= EXCERPTED PASSAGE =
In development
A component that is in development means that the Egeria community is still building the function. The code is added continuously in small pieces to help the review and socialization process. It may not run, or do something useful - it only promises not to break other function. Expect to find git issues describing the end state.
Hive Metastore Repository Connector¶
This repository has been created to manage artifacts and issues relating to integration with Hive Metastore (HMS). This connector is based on the same polling pattern that the File sample OMRS connector uses.
Connector details
- Connector Category: Repository and Event Mapper Connectors
- Hosting Service: Local OMRS Repository Connector
- Hosting Server: repository proxy
- Source Module: Hive Metastore Repository Connector
- Jar File Name:
egeria-connector-hivemetastore-1.1-SNAPSHOT.jar
Important notice
The gradle JAR step will include some of the dependencies into the connector JAR, making is a semi-Fat Jar. This makes sure that additional dependencies are automatically deployed together with the connector.
Configuration¶
Repository Proxy Connector embedded configuration¶
Configure a Repository proxy with an embedded native repository
Configure the event mapper connector¶
Any open metadata repository that supports its own API must also implement an event mapper to ensure the Open Metadata Repository Services (OMRS) is notified when metadata is added to the repository without going through the open metadata APIs.
The event mapper is a connector that listens for proprietary events from the repository and converts them into calls to the OMRS. The OMRS then distributes this new metadata.
For the Hive Metastore (HMS) Repository Proxy Connector this Event mapper currently polls for Hive Metastore content. It may be enhanced in the future to also emit granular events to track the HMS metadata as it changes.
POST - configure event mapper
{{platformURLRoot}}/open-metadata/admin-services/users/{{adminUserId}}/servers/{{serverName}}/local-repository/event-mapper-details?connectorProvider={{fullyQualifiedJavaClassName}}&eventSource={{resourceName}}
The connectorProvider
should be set to the fully-qualified Java class name for the connector provider, and the eventSource
should give the details for how to access the events (for example, the hostname and port number of an Apache Kafka bootstrap server).
HMS connector configuration overview¶
HMS connector configuration overview
Event mapper Endpoint address should be defined with the url of the thrift endpoint.
like this
"endpoint": {
"class": "Endpoint",
"address": "thrift://catalog.eu-de.dataengine.cloud.ibm.com:9083"

= PROVIDED MATERIAL =
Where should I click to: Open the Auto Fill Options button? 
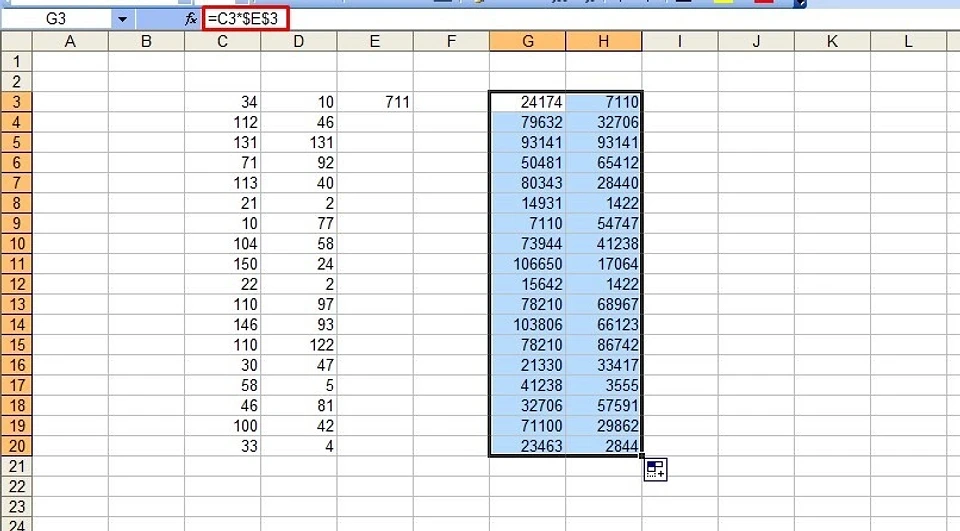tap(655, 469)
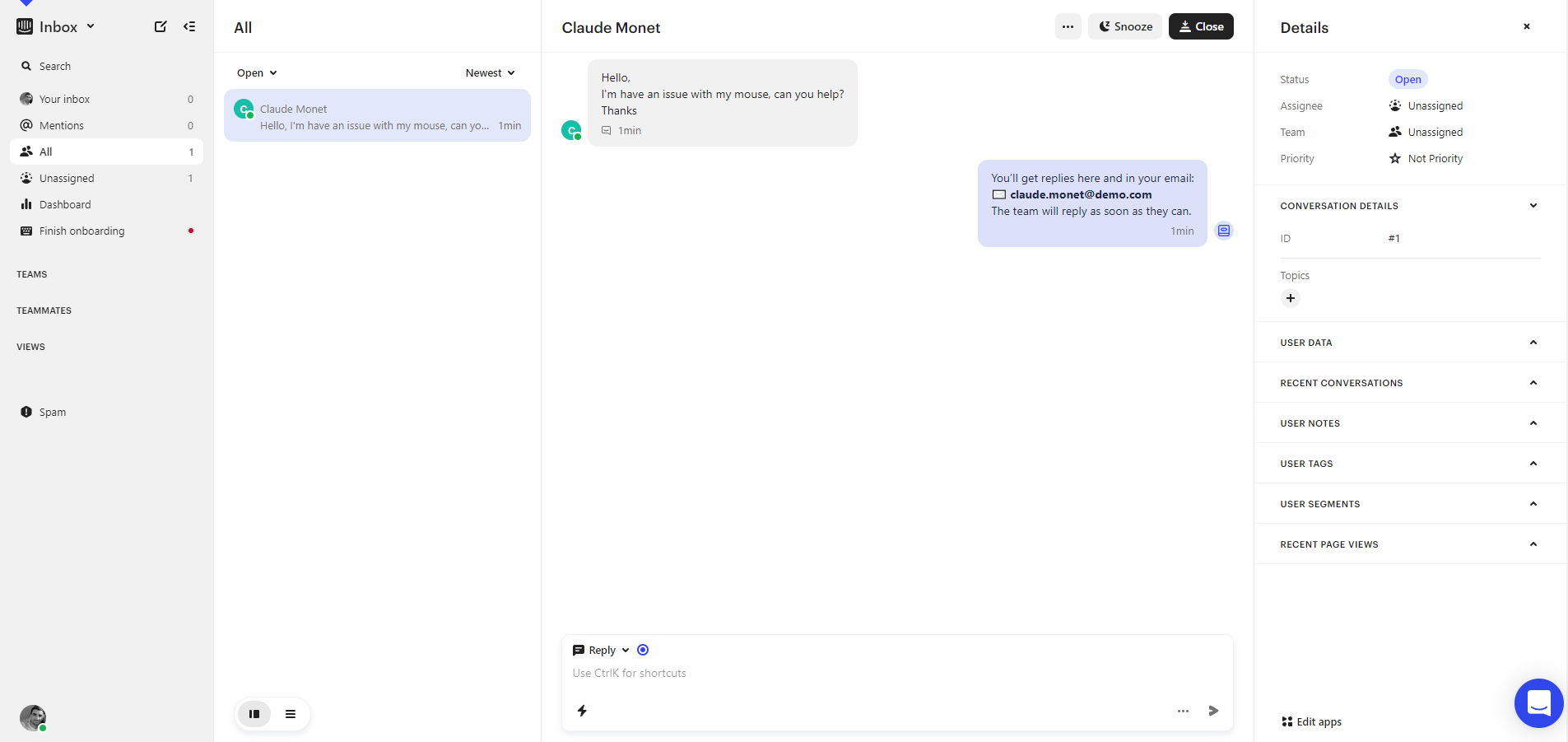Go to Dashboard in sidebar

point(65,204)
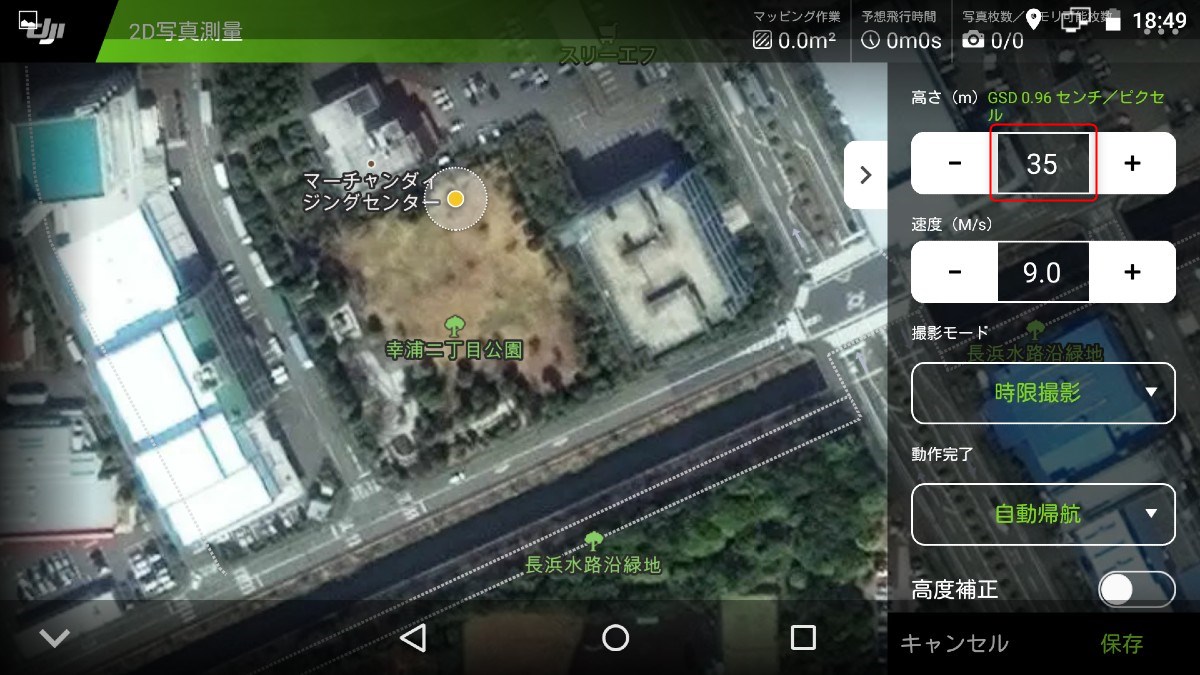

= TASK SET =
1. Answer these from the Hive Metastore connector page:
(a) Which connector uses the same polling pattern that this connector is based on?
(b) What is listed as the hosting server?
(c) With what should the event mapper endpoint address be defined?
2. From the Hive Metastore connector page, reproduce the passage that begins at the words "The event mapper is" and stops after "as it changes.".

= PER-TASK OUTPUTS =
1.
(a) The File sample OMRS connector.
(b) Repository proxy.
(c) The url of the thrift endpoint.

2.
The event mapper is a connector that listens for proprietary events from the repository and converts them into calls to the OMRS. The OMRS then distributes this new metadata.
For the Hive Metastore (HMS) Repository Proxy Connector this Event mapper currently polls for Hive Metastore content. It may be enhanced in the future to also emit granular events to track the HMS metadata as it changes.